In our study population, the age ranged from 19 to 86 years (median 52 years). According to the BI-RADS®-US categorization, 52% (n = 52) of our cases were assigned as BI-RADS®-US 1, 30% (n = 30) had BI-RADS®-US 2 lesions and 18% (n = 18) of the cases had BI-RADS®-US 5 lesions. All BI-RADS®-US 5 lesions were confirmed with histological specimens. The mean tumor size for malignant and benign lesions was 22.0 mm (range 13 to 55) and 16.7 mm (range 8 to 36), respectively.

Inter-rater reliability

The concordance between examiner 1 and examiner 2 concerning the correct clinical decision of whether the patient should undergo a control ultrasound due to a suspicious finding or whether the patient should be defined as healthy as there is no suspicious lesion is shown in (Table 2). The inter-rater reliability reached fair agreement and the Cohen’s Kappa value was κ=0.36 (95% CI: 0.19-0.53).

Table 2 Concordance between examiner 1 and examiner 2 concerning the correct clinical decision of whether the patient should undergo a control ultrasound due to a suspicious finding in ABVS (due to BI-RADS® 0,3,4 or 5) or whether the patient should be defined as healthy as there is no suspicious lesion in ABVS (i.e. BI-RADS® 1 or 2)

A more detailed breakdown of the concordance between examiner 1 and examiner 2 concerning the distinct BI-RADS® category in the ABVS examination is given in (Table 3). In this analysis, the inter-rater reliability also reached fair agreement and the Cohen’s Kappa value was κ = 0.27 (0.14-0.40).

Table 3 Concordance between examiner 1 and examiner 2 concerning the distinct BI-RADS® category in the ABVS examination

Inter-rater validity

With respect to the true category (benign cases and malignant cases), the inter-rater validity coefficient calculated to κ=0.31 (95% CI: 0.21-0.41).
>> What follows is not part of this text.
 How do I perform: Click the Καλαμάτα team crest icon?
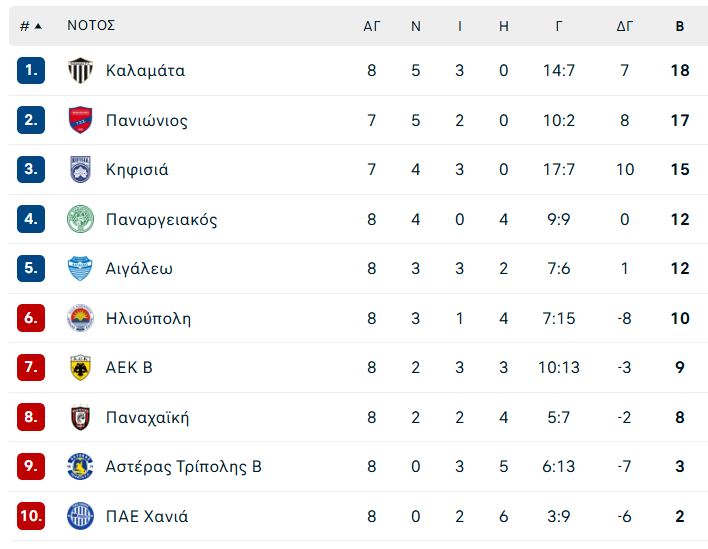point(80,70)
Focusing on the benign cases (n = 82), the conditional inter-rater validity coefficient was κ=0.18 (95% CI: 0.00-0.26), indicating slight agreement. Concerning the malignant cases, we found a Cohen’s Kappa value of κ=0.80 (95% CI: 0.61-1.00), indicating substantial to almost perfect agreement (Table 4).

Table 4 Distribution of cases by rater, reported and true categories

Diagnostic performance of the ABVS

The sensitivity for examiner 1 and examiner 2 in detecting malignant lesions with the ABVS was 83.3% (95% CI: 57.7-95.6) and 100% (95% CI: 78.1-100.0), respectively. The diagnostic accuracy of the method was 71.0% (95% CI: 60.9-79.4) and 60.0% (95% CI: 49.7-69.5), respectively. The differences between examiner 1 and examiner 2 were statistically not significant. Nevertheless, specificity revealed to be quite low at 68.3% (95% CI: 57.0-77.9) and 51.2% (40.0-62.3), respectively, as there was a relevant number of requests for second-look ultrasounds or further examinations in the group of healthy patients after the evaluation of the ABVS data. As previously described in the methods, these cases had to be classified as false-positives if there was no cancer (Table 1). Moreover, specificity was significantly different between examiner 1 and examiner 2 (p = 0.001). The detailed results are shown in (Table 5).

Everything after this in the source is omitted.